● **Exercise goal**
Print the rows verbatim, starting at the line containing "will (x=135, y=4)." and ending after the line containing "point(257,260)".

● **Supplied entries**
______________________________

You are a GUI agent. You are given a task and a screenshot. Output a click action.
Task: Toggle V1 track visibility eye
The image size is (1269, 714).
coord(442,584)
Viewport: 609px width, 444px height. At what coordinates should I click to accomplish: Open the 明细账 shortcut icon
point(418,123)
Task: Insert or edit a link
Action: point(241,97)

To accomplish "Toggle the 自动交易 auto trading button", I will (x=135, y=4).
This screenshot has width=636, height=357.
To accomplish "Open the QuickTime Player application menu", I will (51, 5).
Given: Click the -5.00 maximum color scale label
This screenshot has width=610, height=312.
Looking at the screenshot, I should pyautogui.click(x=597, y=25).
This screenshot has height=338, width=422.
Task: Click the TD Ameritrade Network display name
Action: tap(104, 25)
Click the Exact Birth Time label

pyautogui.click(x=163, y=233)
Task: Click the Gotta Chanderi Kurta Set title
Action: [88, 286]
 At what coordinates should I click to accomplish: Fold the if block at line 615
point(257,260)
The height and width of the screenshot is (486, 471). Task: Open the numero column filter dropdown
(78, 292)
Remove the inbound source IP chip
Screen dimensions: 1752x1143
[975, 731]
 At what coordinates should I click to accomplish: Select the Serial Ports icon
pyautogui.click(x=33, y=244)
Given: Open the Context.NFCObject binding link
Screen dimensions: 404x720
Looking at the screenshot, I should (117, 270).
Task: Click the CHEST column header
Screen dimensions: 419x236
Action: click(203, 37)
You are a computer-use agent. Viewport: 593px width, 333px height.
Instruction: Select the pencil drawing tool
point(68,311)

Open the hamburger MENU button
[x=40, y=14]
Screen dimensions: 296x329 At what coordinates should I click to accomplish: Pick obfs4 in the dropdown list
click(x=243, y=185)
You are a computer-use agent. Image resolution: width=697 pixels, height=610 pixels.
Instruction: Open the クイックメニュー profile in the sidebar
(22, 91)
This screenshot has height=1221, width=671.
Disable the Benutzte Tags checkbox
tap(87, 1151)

______________________________

● **Complete response**
To accomplish "Toggle the 自动交易 auto trading button", I will (x=135, y=4).
This screenshot has width=636, height=357.
To accomplish "Open the QuickTime Player application menu", I will (51, 5).
Given: Click the -5.00 maximum color scale label
This screenshot has width=610, height=312.
Looking at the screenshot, I should pyautogui.click(x=597, y=25).
This screenshot has height=338, width=422.
Task: Click the TD Ameritrade Network display name
Action: tap(104, 25)
Click the Exact Birth Time label

pyautogui.click(x=163, y=233)
Task: Click the Gotta Chanderi Kurta Set title
Action: [88, 286]
 At what coordinates should I click to accomplish: Fold the if block at line 615
point(257,260)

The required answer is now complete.